According to his Facebook post last Wednesday, Leung accused the tech giant of “conspiring with criminal syndicates” and implanting financial scam ads featuring him and other former government officials. He said that the ads contained links that tempt investors to provide their personal information including credit card numbers.
Leung said that he had visited Google’s local office in Causeway Bay and spoke with William Farris, Google’s Taiwan-based managing counsel for Greater China, requesting the tech giant to stop conspiring with criminal syndicates and take down the scam ads immediately. He also reported the incident to the police.

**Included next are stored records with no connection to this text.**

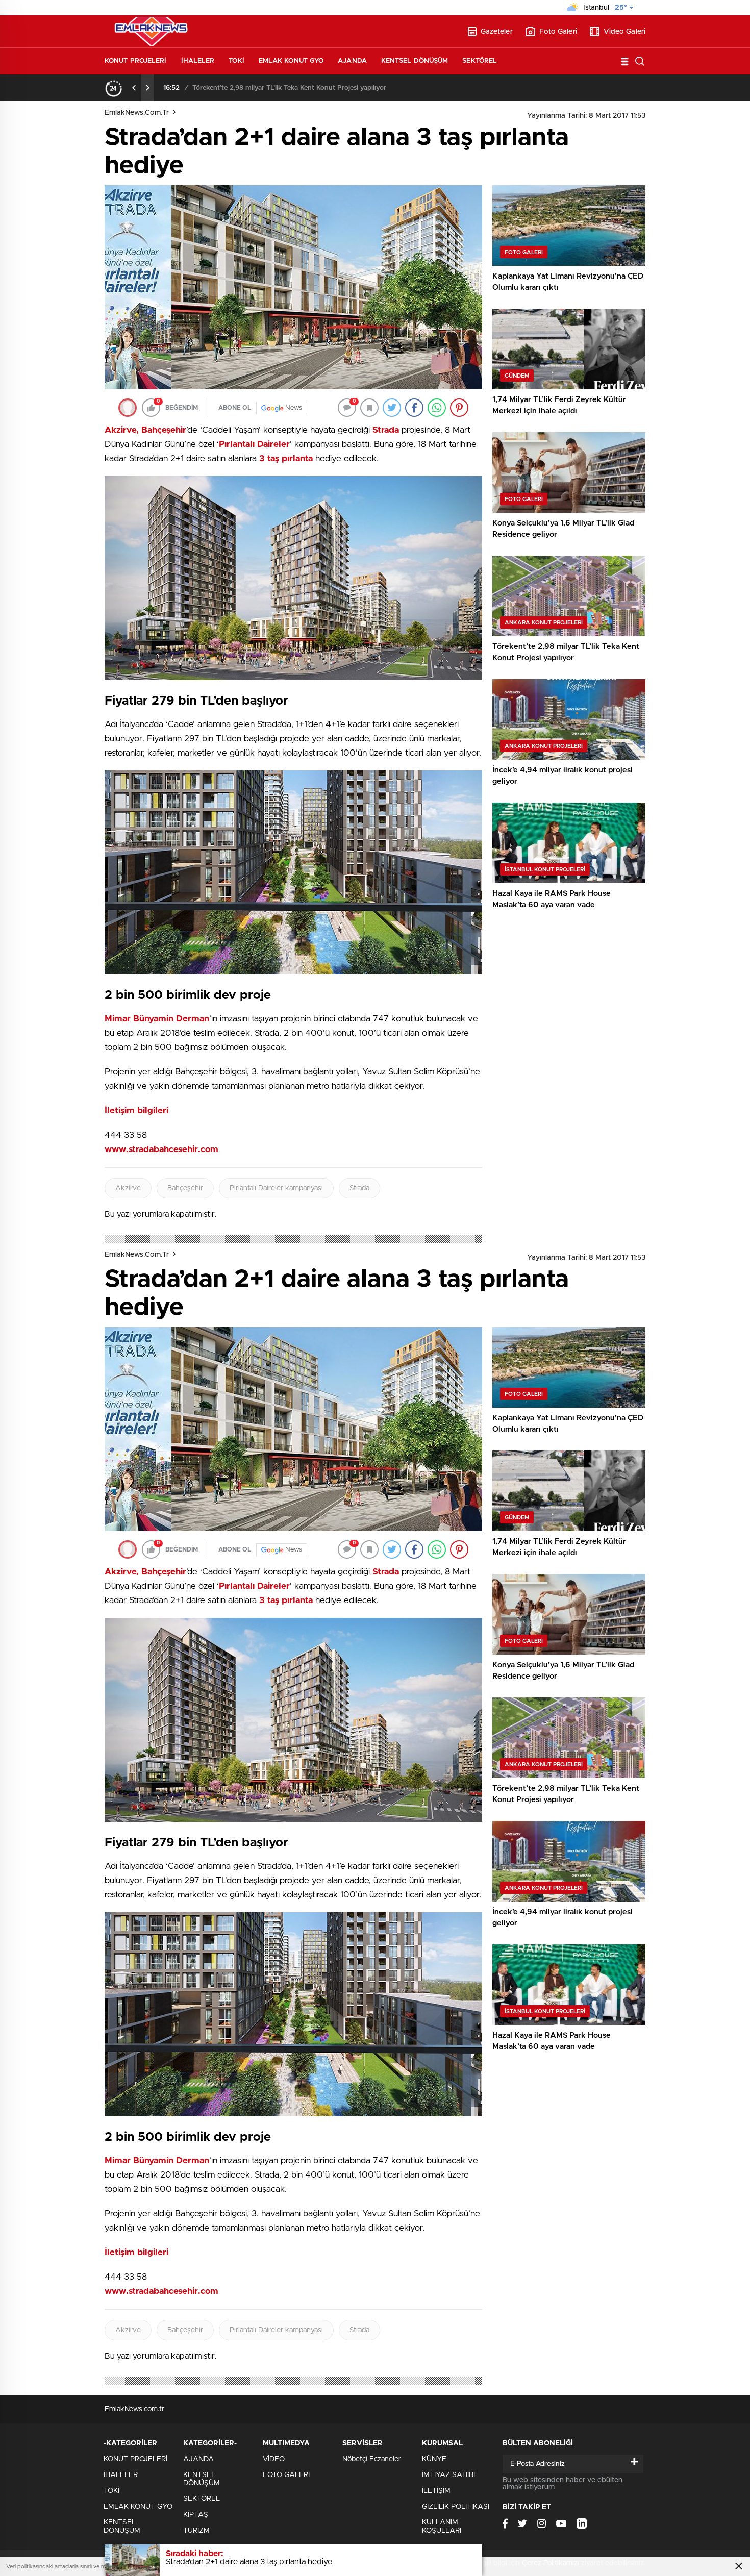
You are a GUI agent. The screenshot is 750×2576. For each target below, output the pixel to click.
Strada (359, 1188)
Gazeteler (497, 31)
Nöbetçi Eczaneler (371, 2459)
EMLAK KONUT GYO (291, 61)
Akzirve (128, 1188)
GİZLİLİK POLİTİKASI (455, 2506)
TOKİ (236, 61)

Later in the day, Leung said that Google has decided to stop implanting the related scam ads. He also urged victims of the incident to step forward and seek compensation.
In a conversation with MARKETING-INTERACTIVE, a Google spokesperson said: "We have strict policies that govern the kinds of ads we allow on our platform, and ads that intend to mislead or deceive users are a violation of those policies. When we find ads that violate our policies, we remove them.”

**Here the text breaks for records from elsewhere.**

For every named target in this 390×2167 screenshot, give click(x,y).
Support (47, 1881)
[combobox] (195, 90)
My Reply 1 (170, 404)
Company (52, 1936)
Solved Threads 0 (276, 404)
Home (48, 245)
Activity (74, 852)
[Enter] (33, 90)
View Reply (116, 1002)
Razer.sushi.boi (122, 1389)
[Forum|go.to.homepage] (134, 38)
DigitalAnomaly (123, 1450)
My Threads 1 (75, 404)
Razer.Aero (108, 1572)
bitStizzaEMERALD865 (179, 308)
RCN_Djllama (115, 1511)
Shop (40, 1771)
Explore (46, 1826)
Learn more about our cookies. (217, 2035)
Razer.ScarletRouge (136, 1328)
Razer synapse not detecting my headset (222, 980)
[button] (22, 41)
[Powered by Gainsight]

A check by MARKETING-INTERACTIVE saw on Facebook that some netizens supported Leung's move and some suggested that Google should be punished by law.
This isn't the first time Google has copped flak in Hong Kong. The tech giant has defended its decision to refuse the Hong Kong authorities’ request of manually placing the correct information of the Chinese national anthem as a top search result on its sites.
This comes as a anthem blunder occurred previously where “Glory to Hong Kong”, a song related to the protests back in 2019 in the city, was played instead of the correct national anthem at a rugby match in South Korea.
Soon after the incident, the Innovation, Technology and Industry Bureau said its secretary Sun Dong had discussed with Google and YouTube about the matter. The Bureau also said that Sun had clearly pointed out to Google during the meeting that some search results displayed incorrect online information, which would not only easily provide excuses for the behaviour of some people with ulterior motives, but also mislead local and overseas netizens.
Google later explained that the search results were based on algorithms, after which the secretary for security Chris Tang Ping Keung described the tech giant’s explanation as "evasive" and "inconceivable".